Image/Table Analysis (图片/表格分析)
- Ordered dataset shows Q3 at the 53rd observation = 525.
- 排序数据中,第53个观测值 = 525。
- This indicates that one-quarter of apartments are priced above 525, showing the “premium” market.
- 表明有四分之一的公寓租金 ≥ 525,属于高端市场。
Summary (总结)
本页通过租金案例展示了Q3的计算方法和解释,突出其在市场细分分析中的价值。
Slide 18 — Lecture 6 Summary
第18页——第六讲总结
Knowledge Points (知识点)
- Measures of location: Mean, Median, Mode, Trimmed Mean, Percentiles, Quartiles.
- Each measure has strengths and weaknesses, suited for different scenarios.
- Practical examples: Apartment rents dataset illustrates all concepts.
Explanation (解释)
- Location measures summarize the central tendency of data.
- 位置度量用于总结数据的中心趋势。
- Choice depends on data distribution:
- Mean → sensitive to outliers.
- Median → robust under skewed data.
- Mode → useful for categorical/discrete data.
- Trimmed mean → balances robustness and precision.

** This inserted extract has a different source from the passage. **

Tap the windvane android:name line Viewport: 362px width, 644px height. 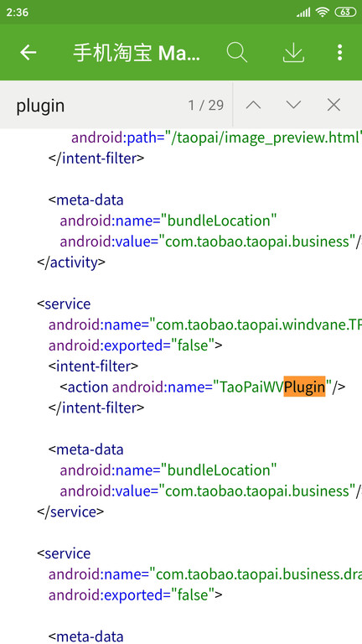point(205,325)
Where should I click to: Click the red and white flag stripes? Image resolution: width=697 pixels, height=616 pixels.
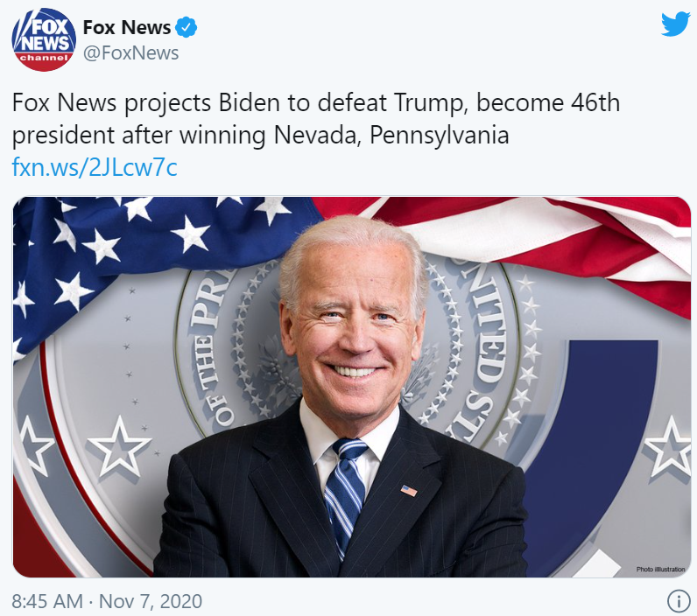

- Percentiles/Quartiles → provide deeper distribution insights.
- 不同度量适合不同场景:均值对极端值敏感;中位数适合偏态分布;众数适合分类/离散数据;截尾均值兼顾鲁棒性和精确度;百分位数和四分位数能揭示分布细节。
Example (例子)
- In apartment rent dataset:
- Mean = 490.80
- Median = 475
- Mode = 450
- 80th percentile = 542
- Q3 = 525
- 在公寓租金案例中:
- 均值=490.80
- 中位数=475
- 众数=450
- 第80百分位数=542
- Q3=525
Extension (拓展)
- Business decisions:
- Mean → set average rent expectations.
- Median → assess affordability for majority.
- Percentiles → identify luxury vs. economy market segments.
- 商业决策:
- 均值 → 制定平均租金水平预期
- 中位数 → 评估大多数租客的负担能力
- 百分位数 → 确定高端与低端市场细分
Summary (总结)
本页总结了Lecture 6的全部内容,强调了各种位置度量工具在实际数据分析中的应用场景与决策意义。